- Use Cache-Control, ETag, and Last-Modified for GETs that are safe to cache at CDNs or browsers.
- Mark personalized responses private or no-store as appropriate.
- Invalidate or shorten TTL when correctness beats freshness (balances, entitlements).
- ETag lets clients send
If-None-Match to skip large bodies when nothing changed (304).
- Strong vs weak ETags matter for byte-identical semantics; document which you emit.
- Combine with Range requests only when you fully understand intermediaries.
Rate limiting strategies
- Token bucket for smooth bursts; sliding window for fairness; per-tenant quotas for SaaS.
- Return structured quota headers (
X-RateLimit-*, RateLimit-* drafts) when helpful.
- Coordinate limits with API gateway and service-level budgets.
Bulk operations vs single requests
- Bulk reduces round trips but increases payload size, timeouts, and partial failure complexity.
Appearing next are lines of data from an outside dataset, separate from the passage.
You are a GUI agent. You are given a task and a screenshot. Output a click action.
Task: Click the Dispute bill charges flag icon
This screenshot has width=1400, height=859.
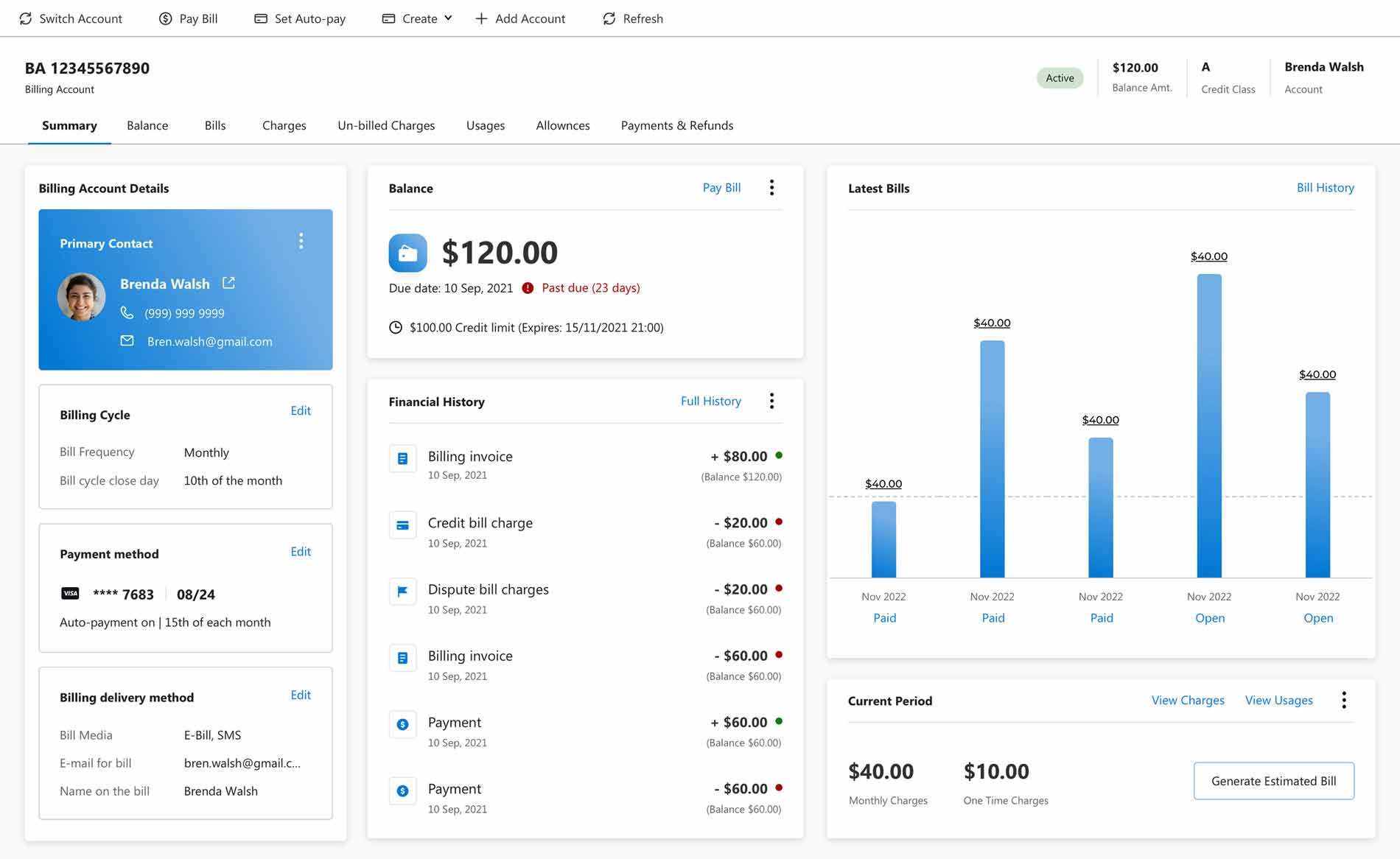pos(402,591)
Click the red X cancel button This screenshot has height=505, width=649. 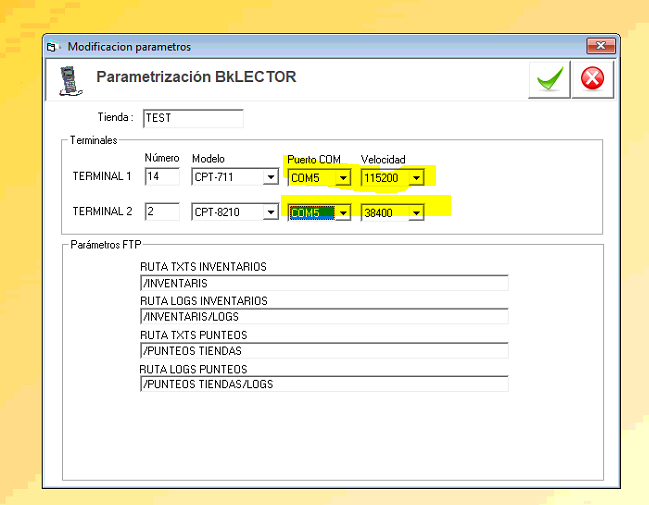tap(591, 80)

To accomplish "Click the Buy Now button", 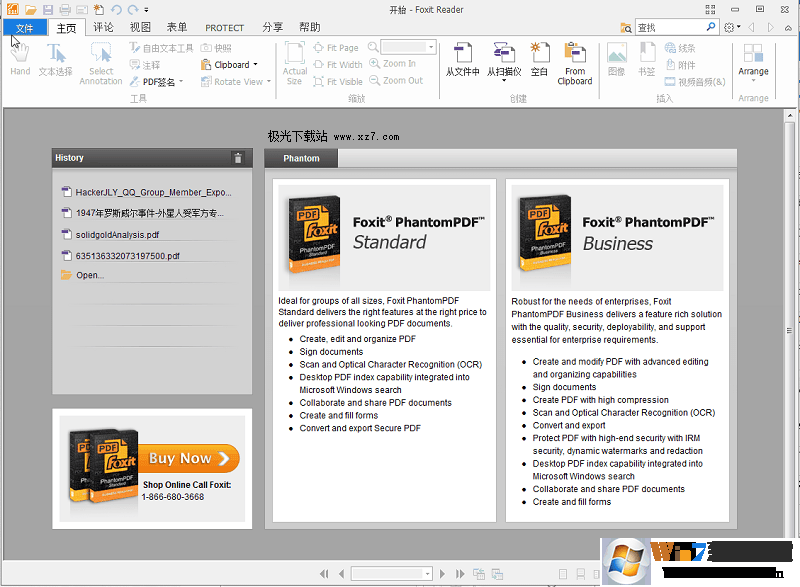I will [187, 457].
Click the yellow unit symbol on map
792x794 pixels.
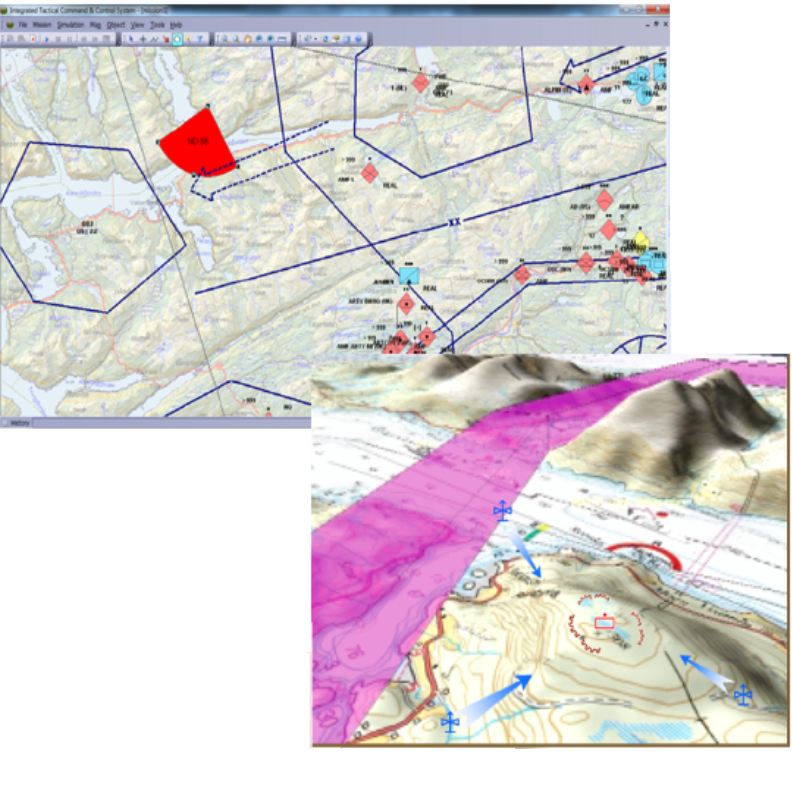pos(642,240)
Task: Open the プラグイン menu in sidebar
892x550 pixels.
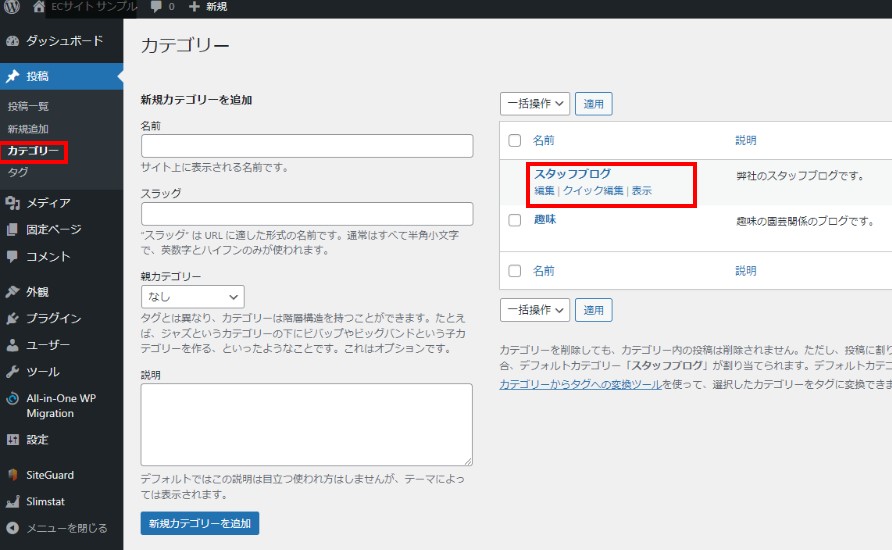Action: tap(53, 319)
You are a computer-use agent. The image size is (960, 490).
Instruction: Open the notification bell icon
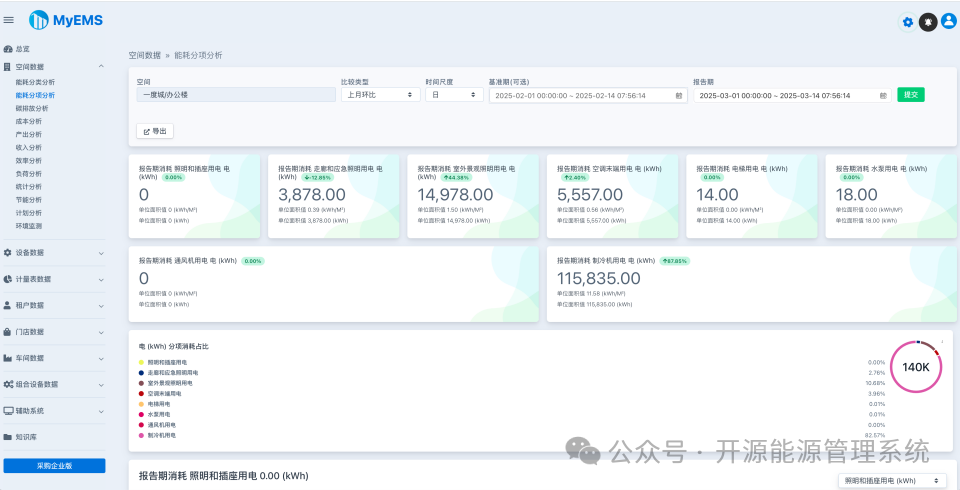[x=928, y=22]
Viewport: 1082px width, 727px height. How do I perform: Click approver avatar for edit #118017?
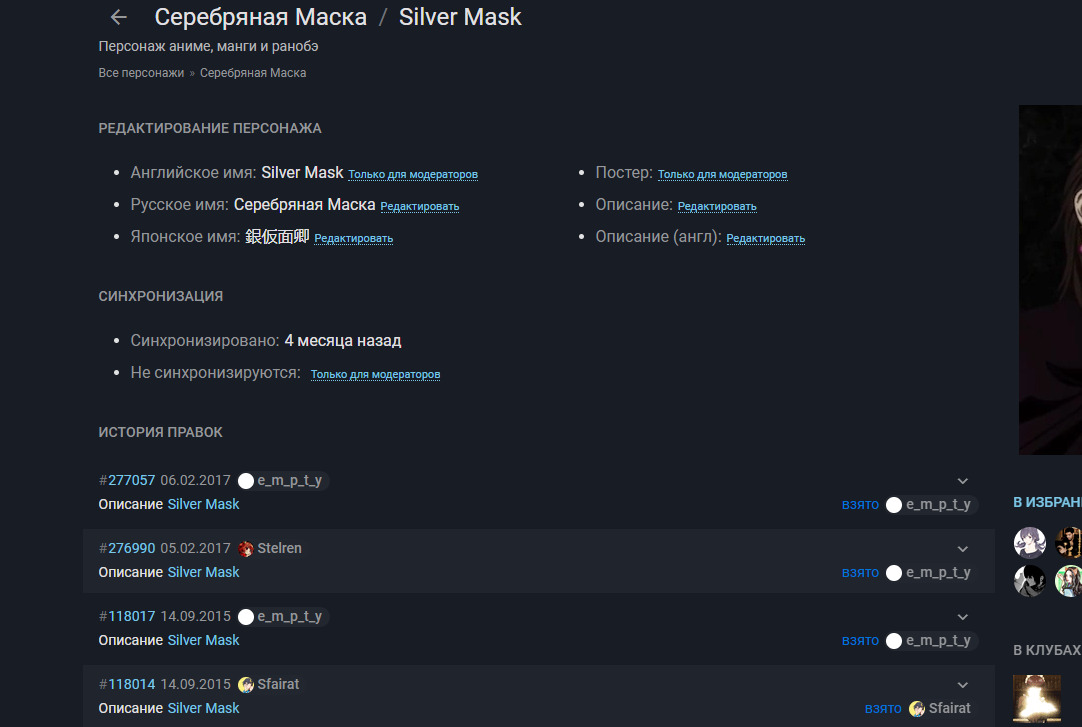(x=894, y=641)
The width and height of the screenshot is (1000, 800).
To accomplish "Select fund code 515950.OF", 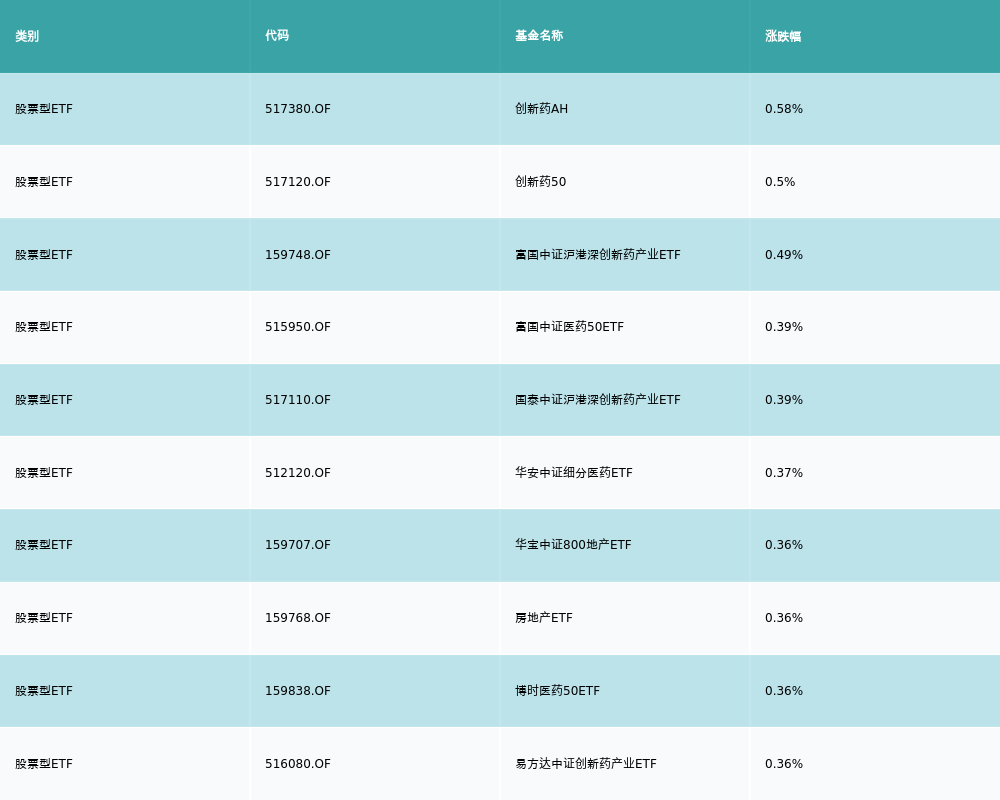I will click(x=298, y=327).
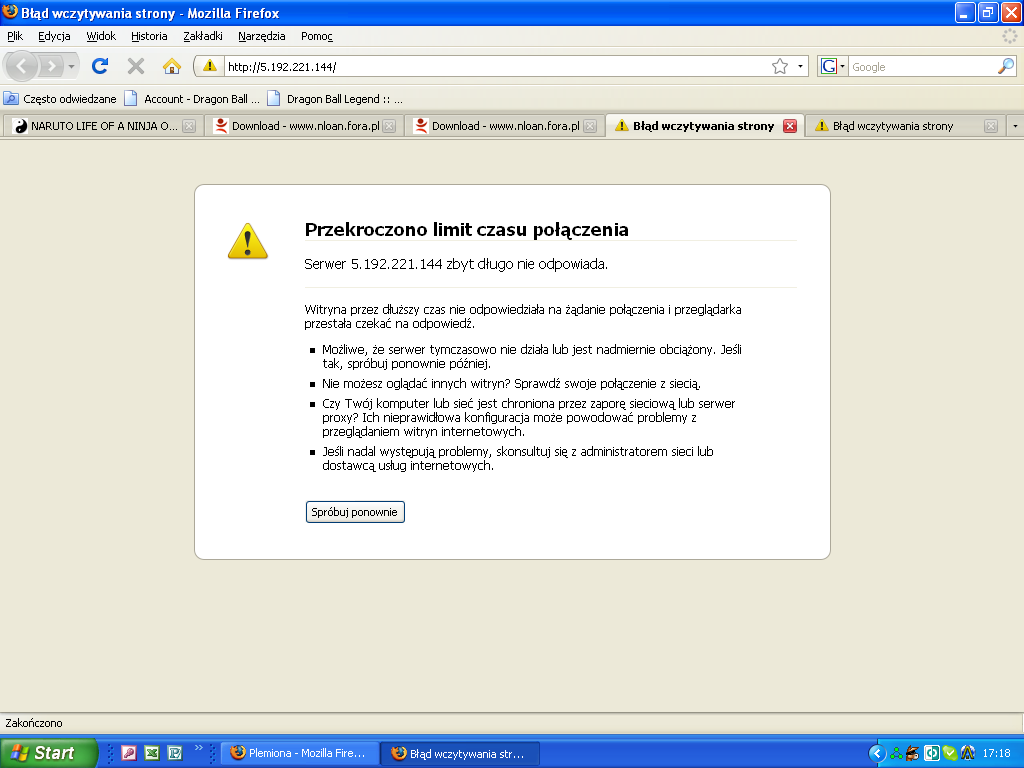Open the history dropdown next to navigation arrows
The height and width of the screenshot is (768, 1024).
[71, 67]
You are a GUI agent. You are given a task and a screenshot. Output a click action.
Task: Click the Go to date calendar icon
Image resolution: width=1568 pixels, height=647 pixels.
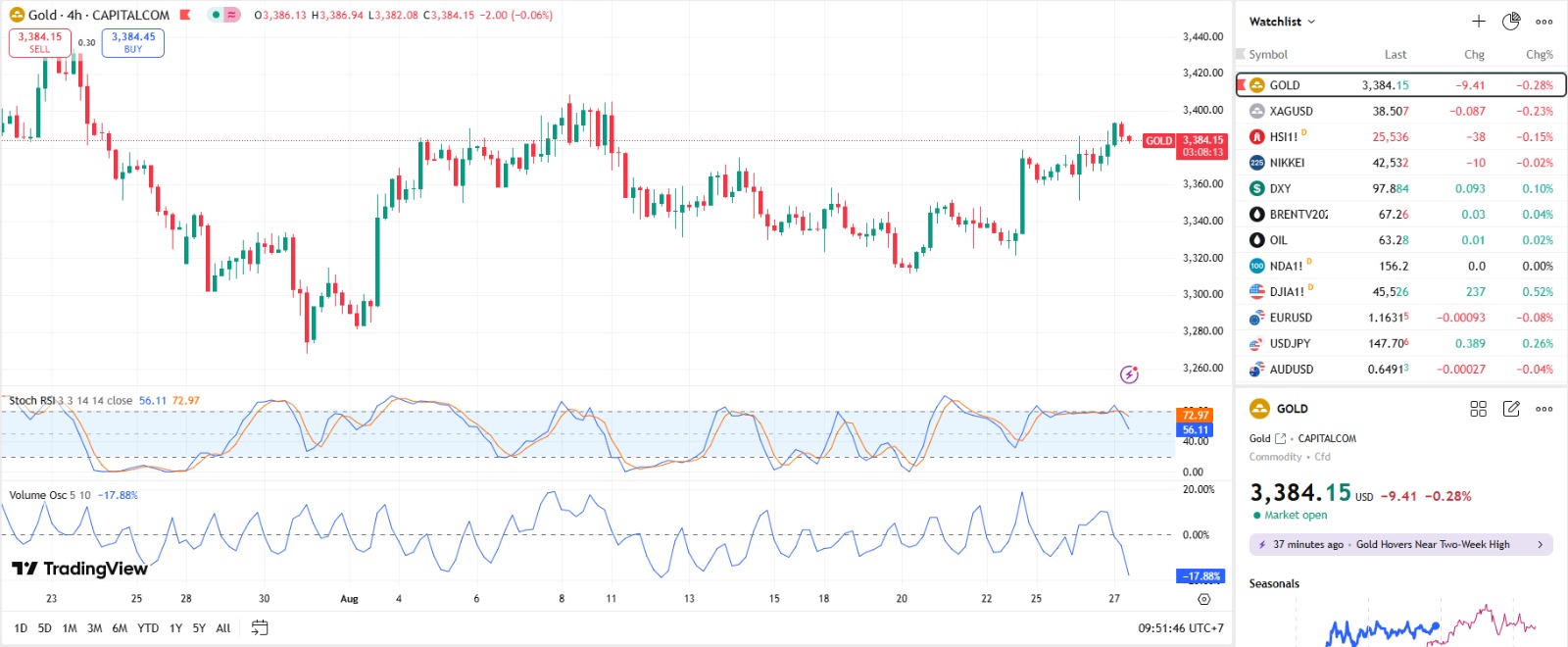tap(260, 628)
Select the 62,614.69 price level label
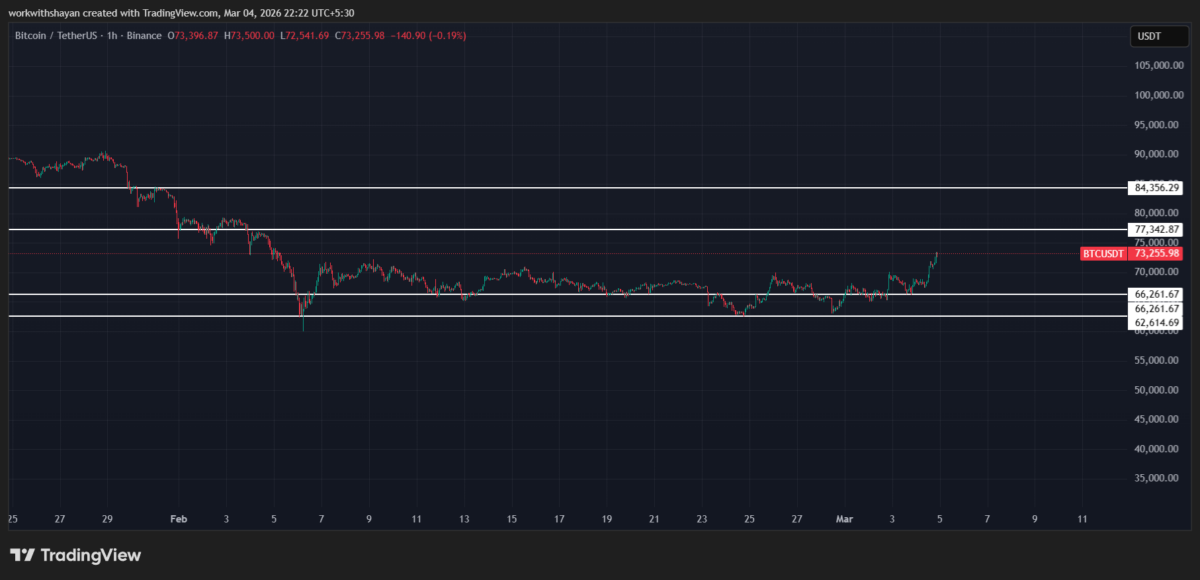The height and width of the screenshot is (580, 1200). pos(1157,323)
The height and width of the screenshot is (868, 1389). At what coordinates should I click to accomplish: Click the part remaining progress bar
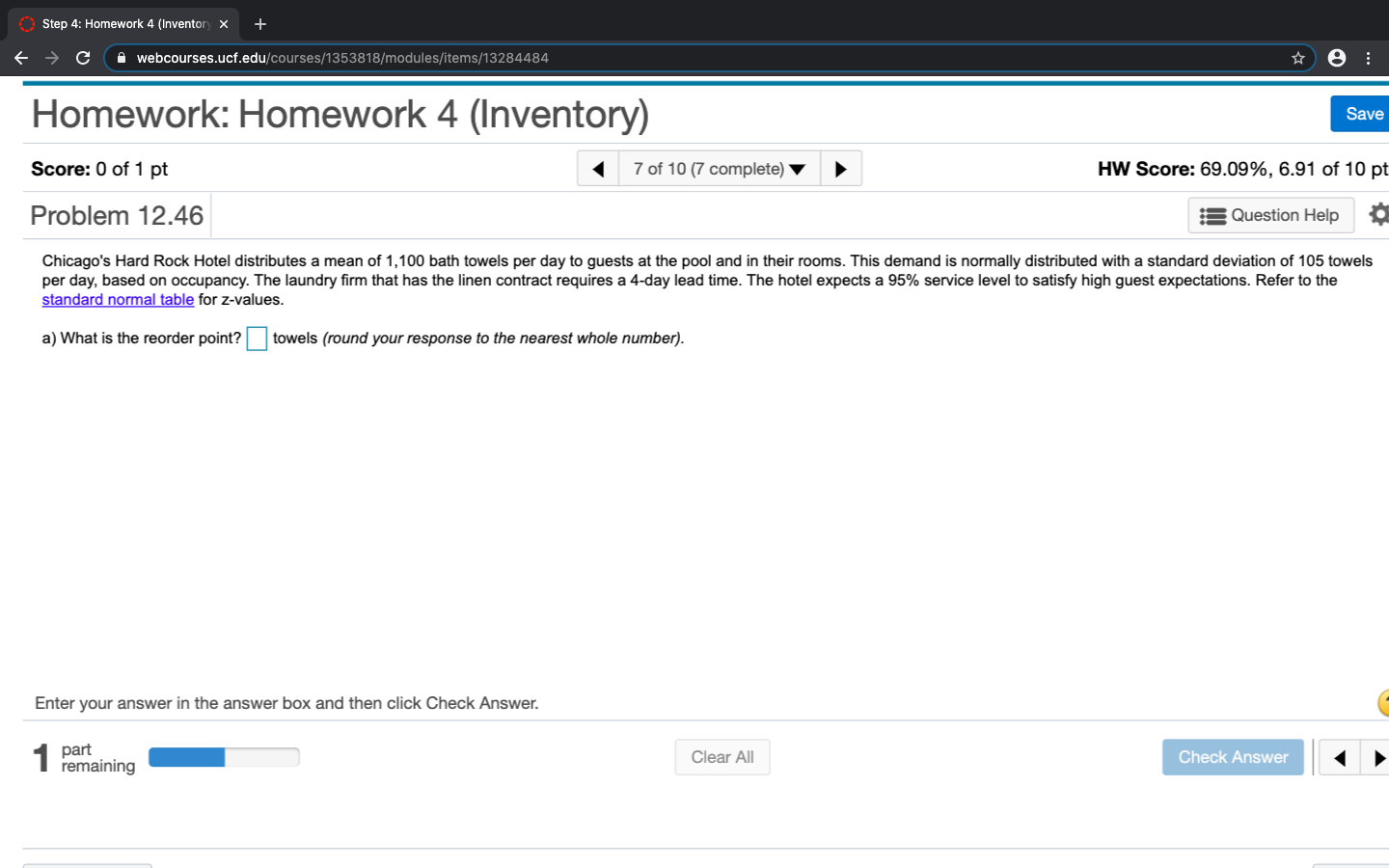pyautogui.click(x=224, y=757)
- Prefer bounded batch sizes and per-item error reporting in the response.
- For huge jobs, use 202 + async processing instead of multi-minute HTTP requests.
Payload optimization
- Enable gzip/Brotli at the edge; trim unused fields with sparse fieldsets or GraphQL-like projections if supported.
- Avoid N+1 chatty patterns; offer includes or dedicated aggregate reads when needed.
- Watch serialization cost on hot paths (large JSON maps, deeply nested objects).